Start of SOURCE DATA
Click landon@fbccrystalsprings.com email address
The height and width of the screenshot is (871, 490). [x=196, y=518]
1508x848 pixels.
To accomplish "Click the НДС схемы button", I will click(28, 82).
End of SOURCE DATA
Start of SOURCE DATA
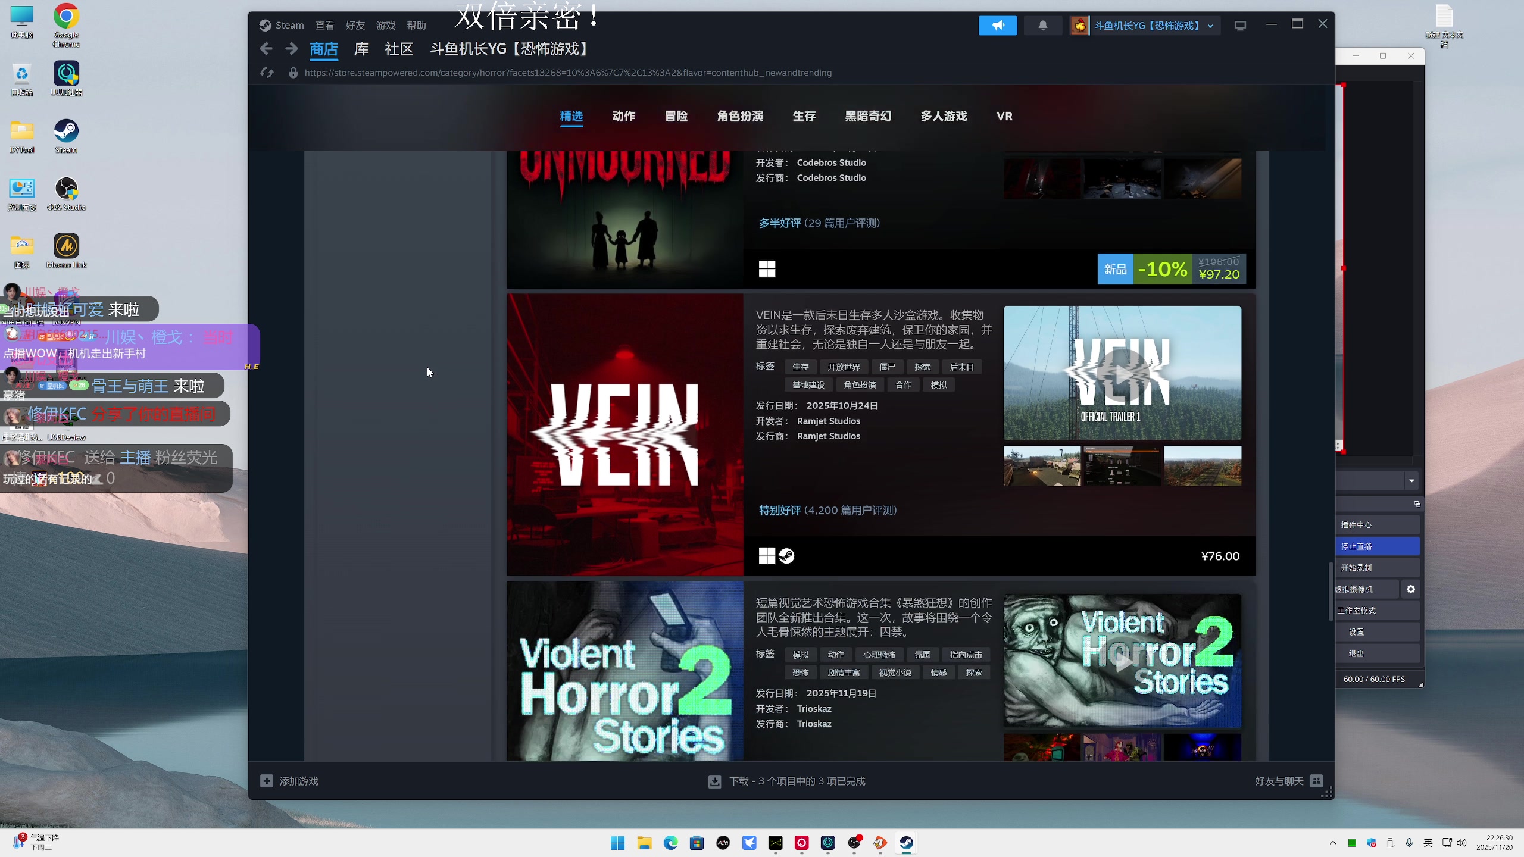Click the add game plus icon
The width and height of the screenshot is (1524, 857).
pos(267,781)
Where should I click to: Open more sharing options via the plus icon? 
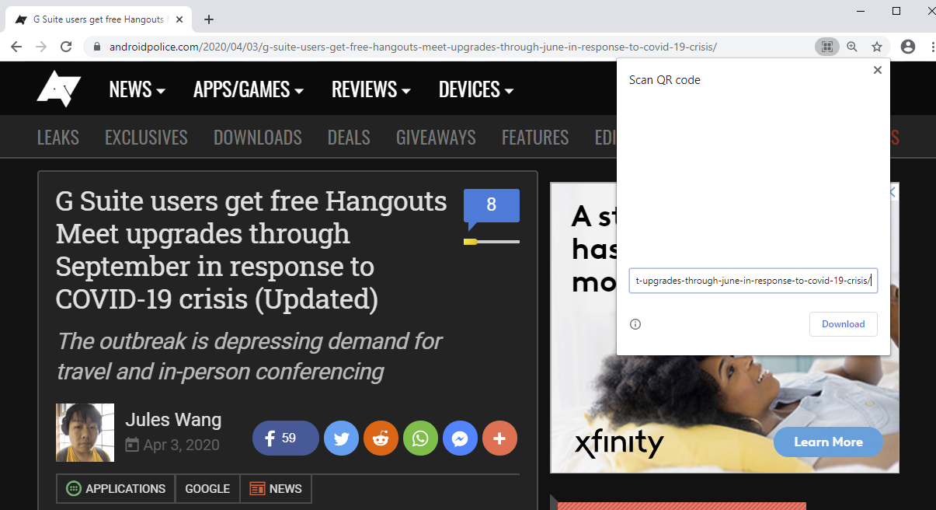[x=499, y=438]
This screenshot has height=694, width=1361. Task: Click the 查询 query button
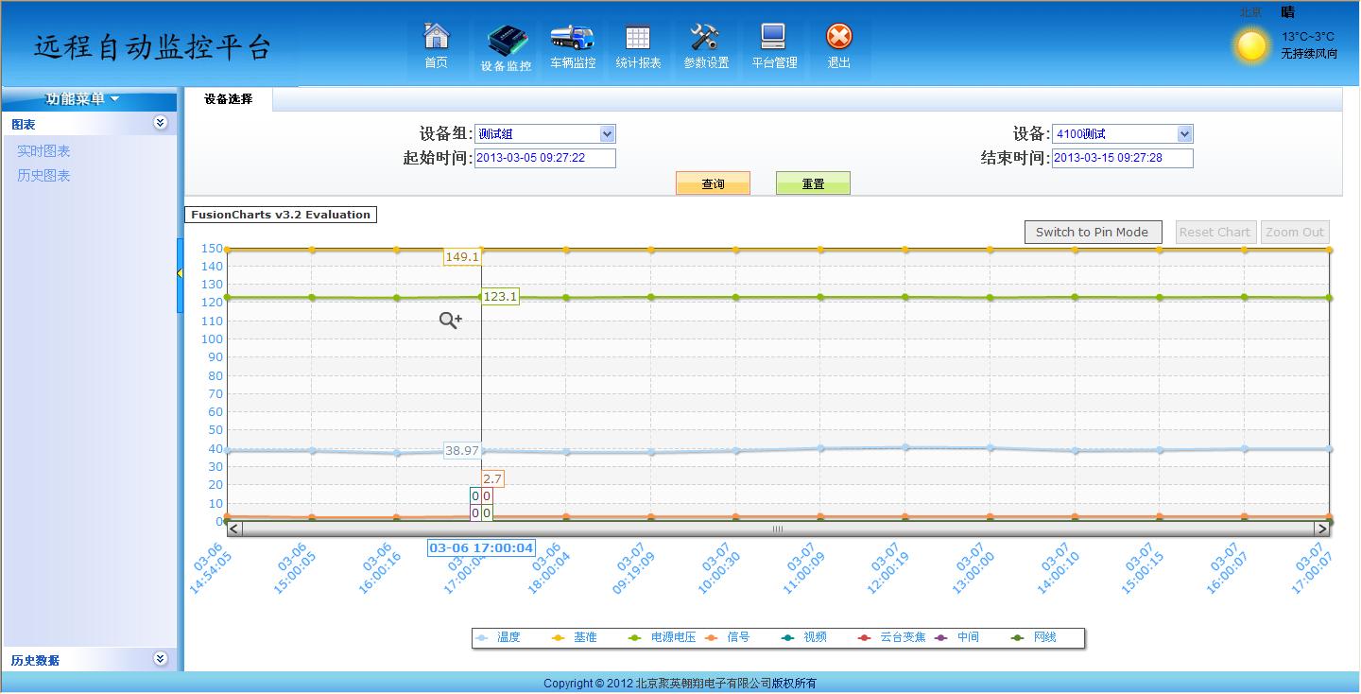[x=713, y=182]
End of SOURCE DATA
Start of SOURCE DATA
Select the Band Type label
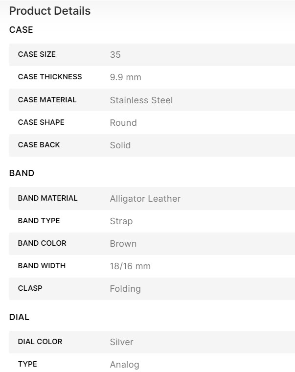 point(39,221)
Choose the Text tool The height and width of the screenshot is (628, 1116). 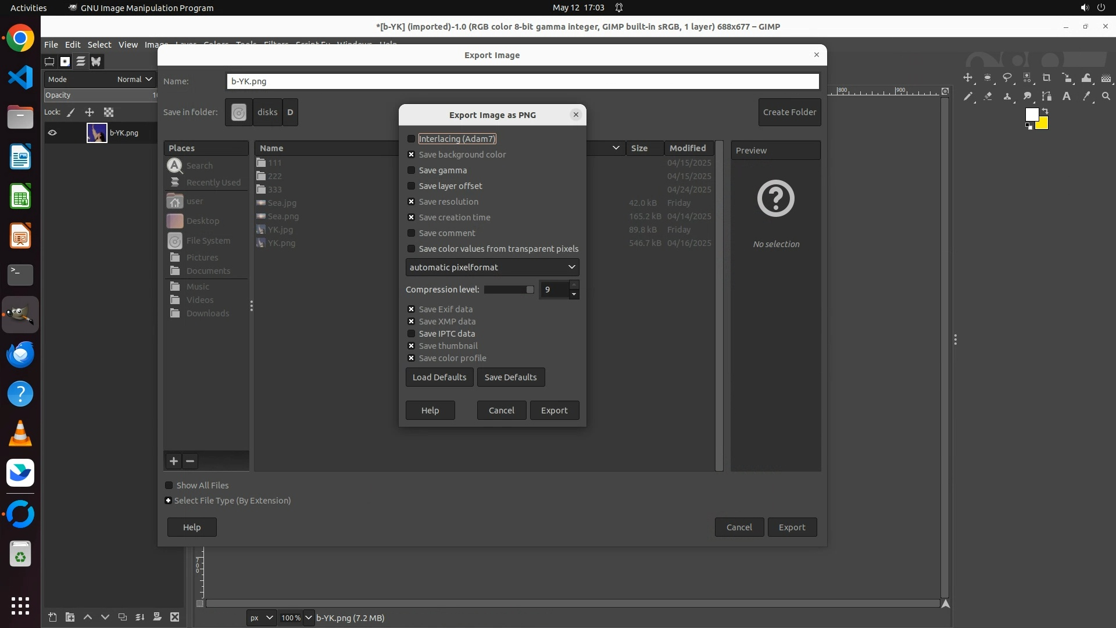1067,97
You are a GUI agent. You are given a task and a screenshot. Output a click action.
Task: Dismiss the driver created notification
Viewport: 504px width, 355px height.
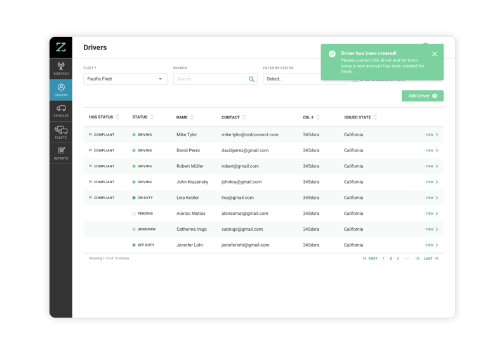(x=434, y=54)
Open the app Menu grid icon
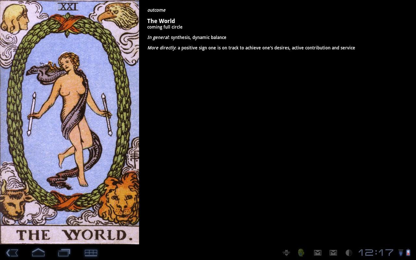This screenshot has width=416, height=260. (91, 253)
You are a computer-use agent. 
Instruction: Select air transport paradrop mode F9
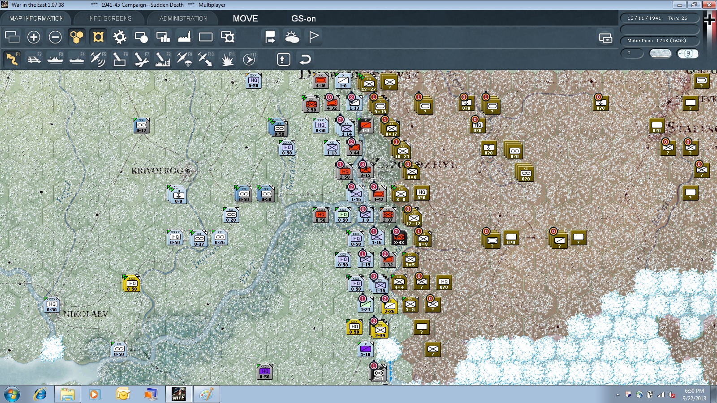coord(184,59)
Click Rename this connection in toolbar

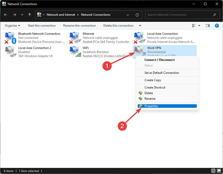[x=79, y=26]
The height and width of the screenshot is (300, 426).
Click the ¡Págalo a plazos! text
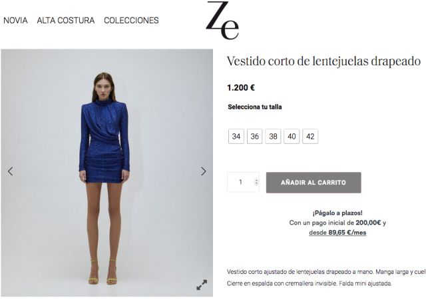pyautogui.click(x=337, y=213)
End of SOURCE DATA
__PROBLEM DETAILS__. Arrange the lines from the one containing "Click landon@fbccrystalsprings.com email" up to and including the one containing "will click(28, 82)." as a Markdown table with a numbered Row column and a Line column, leaving out any blank lines.

__SOLUTION TO THE PROBLEM__.
| Row | Line |
|---|---|
| 1 | Click landon@fbccrystalsprings.com email address |
| 2 | The height and width of the screenshot is (871, 490). [x=196, y=518] |
| 3 | 1508x848 pixels. |
| 4 | To accomplish "Click the НДС схемы button", I will click(28, 82). |